+++ EXTRAIT DU TEXTE
Comment le patriarcat a normalisé le fait de profiter d’une femme endormie ?
Et si l’art, la littérature et le cinéma en glorifiant le viol de femmes endormies, contribuaient à normaliser une violence insidueuse ?
Écrit par Camille Croizé le
Vous avez sûrement déjà vu une scène où il y a un homme qui touche, embrasse, viole une femme vulnérable - le plus souvent endormie - en ignorant froidement toute notion de consentement. Bien que particulièrement choquant, voilà un scénario qui n’a absolument rien d’inhabituel dans l’univers de la culture populaire - notamment dans le divertissement. Dans l’art, la mythologie, les contes ou encore le cinéma, il n’est pas rare de voir des femmes inconscientes, violées ou abusées, et tout ça est souvent présenté comme une “romance” ou peut-être pire encore, comme un “fantasme”.
Des contes pour enfants aux films d’auteur, en passant par les chefs-d’œuvre de la Renaissance, cette figure de la femme endormie semble captiver les artistes depuis des siècles. Pourquoi ces œuvres cherchent-elles autant à normaliser un acte aussi grave et destructeur que le viol ? Comment en sommes-nous arrivées là et, surtout, pourquoi le viol est-il si souvent romantisé ? On fait le point.
++++++
+++ ENREGISTREMENTS EXTRAITS
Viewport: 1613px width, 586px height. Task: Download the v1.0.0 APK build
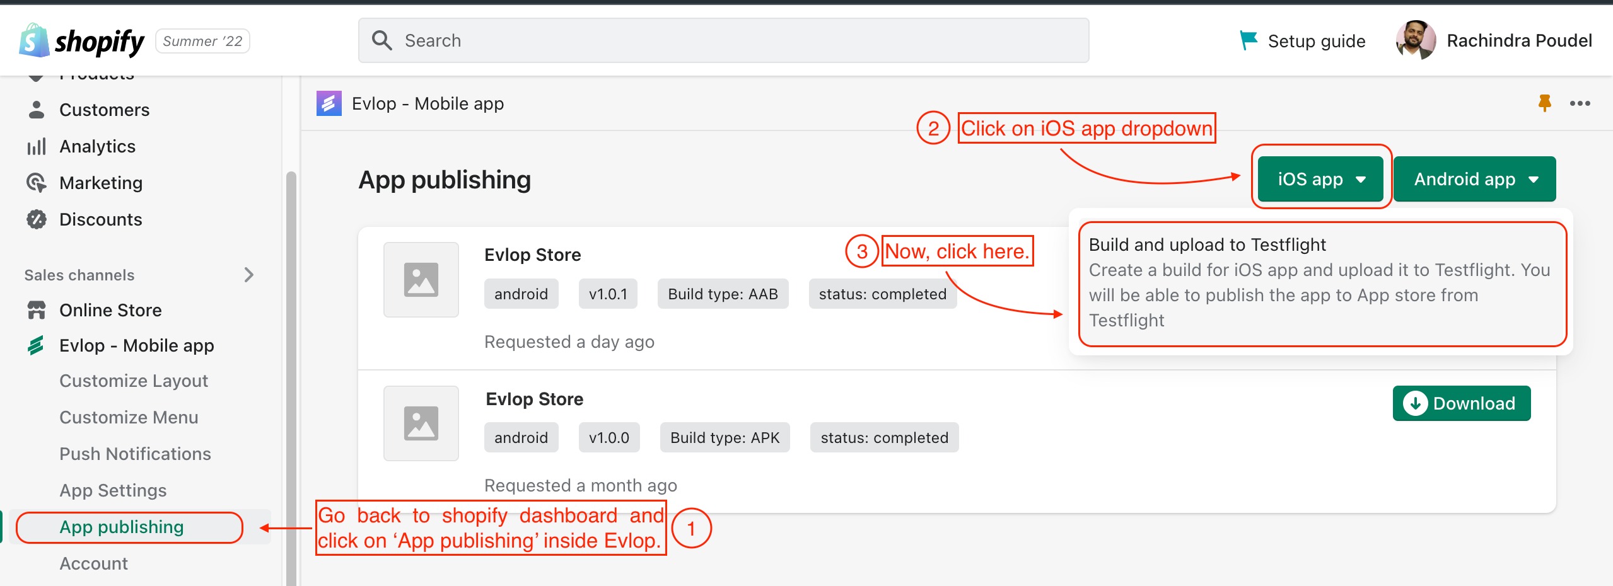[1461, 403]
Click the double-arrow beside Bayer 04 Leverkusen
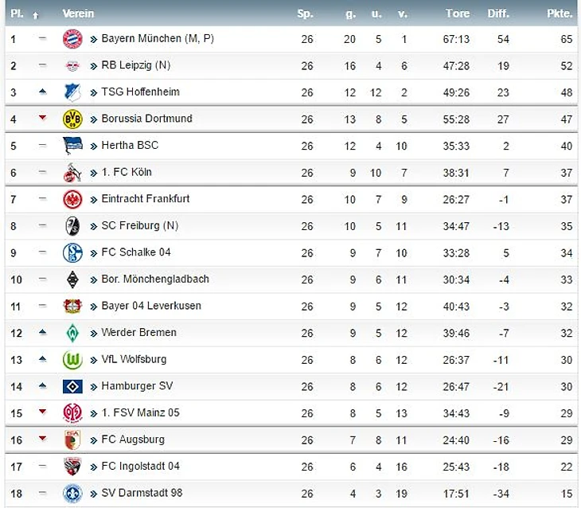 [94, 307]
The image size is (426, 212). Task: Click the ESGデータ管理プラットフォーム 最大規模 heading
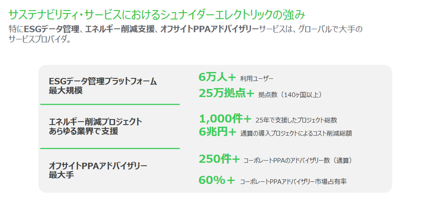coord(103,86)
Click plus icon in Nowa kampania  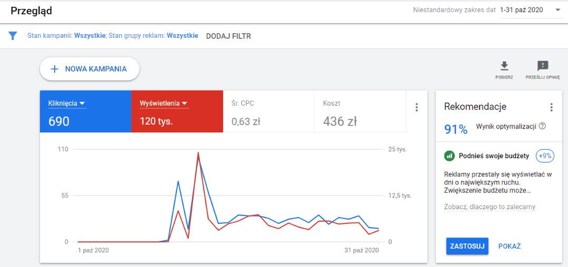pos(54,69)
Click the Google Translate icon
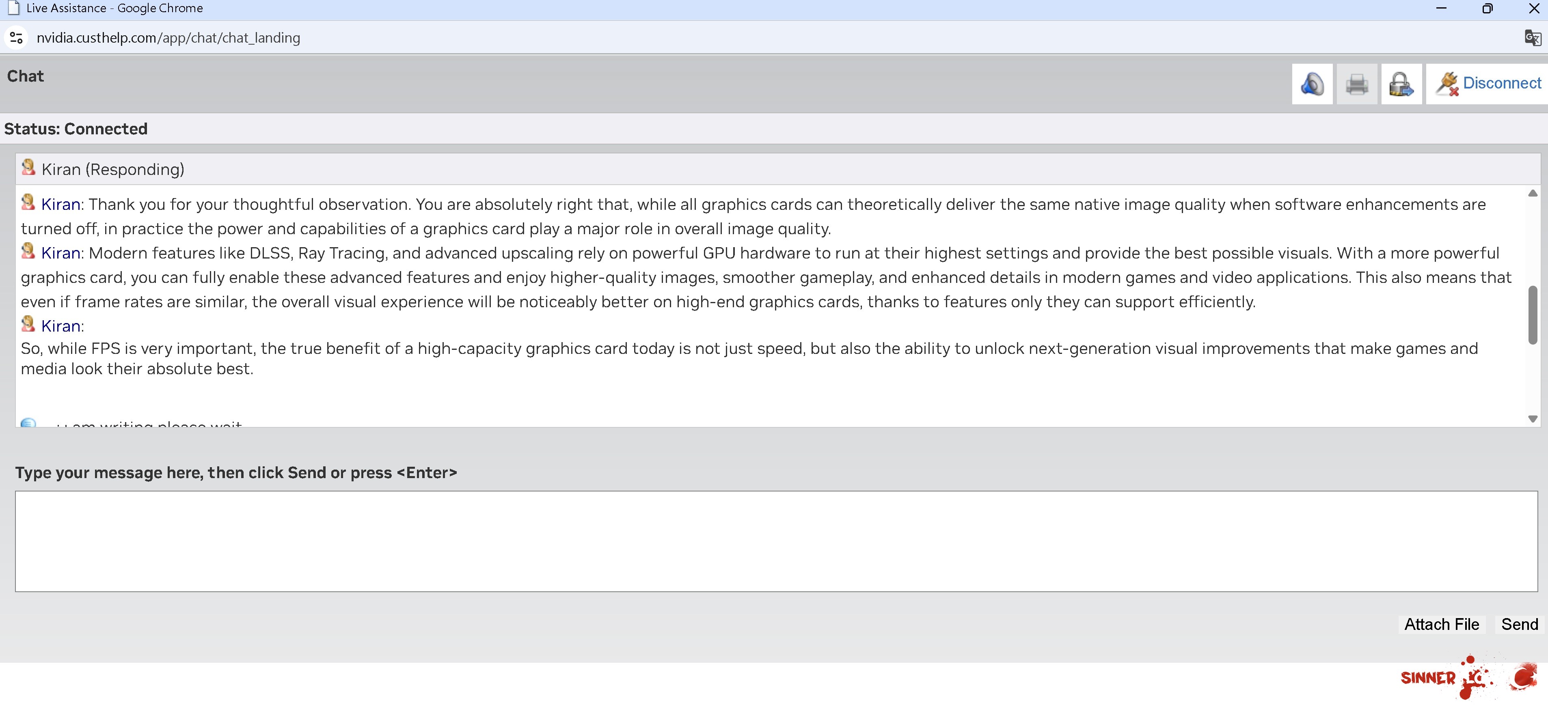 1532,38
++++++
# ÉNONCÉ 1
Expliquez, d'après l'article sur la figure de la femme endormie, comment l'art, la littérature et le cinéma contribueraient à normaliser une violence insidieuse.
# ÉNONCÉ 2
D'après l'article sur la figure de la femme endormie, depuis combien de temps cette figure semble-t-elle captiver les artistes ?
# ÉNONCÉ 3
Reprenez l'article sur la figure de la femme endormie dans la culture populaire à partir de sa dernière phrase.

# RÉPONSE 1
Ils glorifient le viol de femmes endormies. Ces scènes, où un homme touche, embrasse ou viole une femme vulnérable sans tenir compte du consentement, sont souvent présentées comme une « romance », ou pire encore comme un « fantasme ».

# RÉPONSE 2
Depuis des siècles.

# RÉPONSE 3
Violer une femme endormie : un acte omniprésent dans l’univers du divertissement ?
Question à mille points : est-ce qu’on pourrait imaginer un mec endormi se faire embrasser, tripoter ou même violer, et que la scène soit romantisée à l'écran ? Non.
Et si c’était un livre qui décrivait cette même scène, est-ce que ça passerait mieux ? Non plus.
Pourtant, quand il s'agit d'une femme, c'est une autre histoire. Le plus bel exemple est évidemment La Belle au Bois Dormant, qui a bercé notre enfance, met en scène une agression sexuelle qui ne semble choquer personne. Et encore, la version Disney se veut soft. Les versions antérieures de ce conte sont beaucoup plus sombres.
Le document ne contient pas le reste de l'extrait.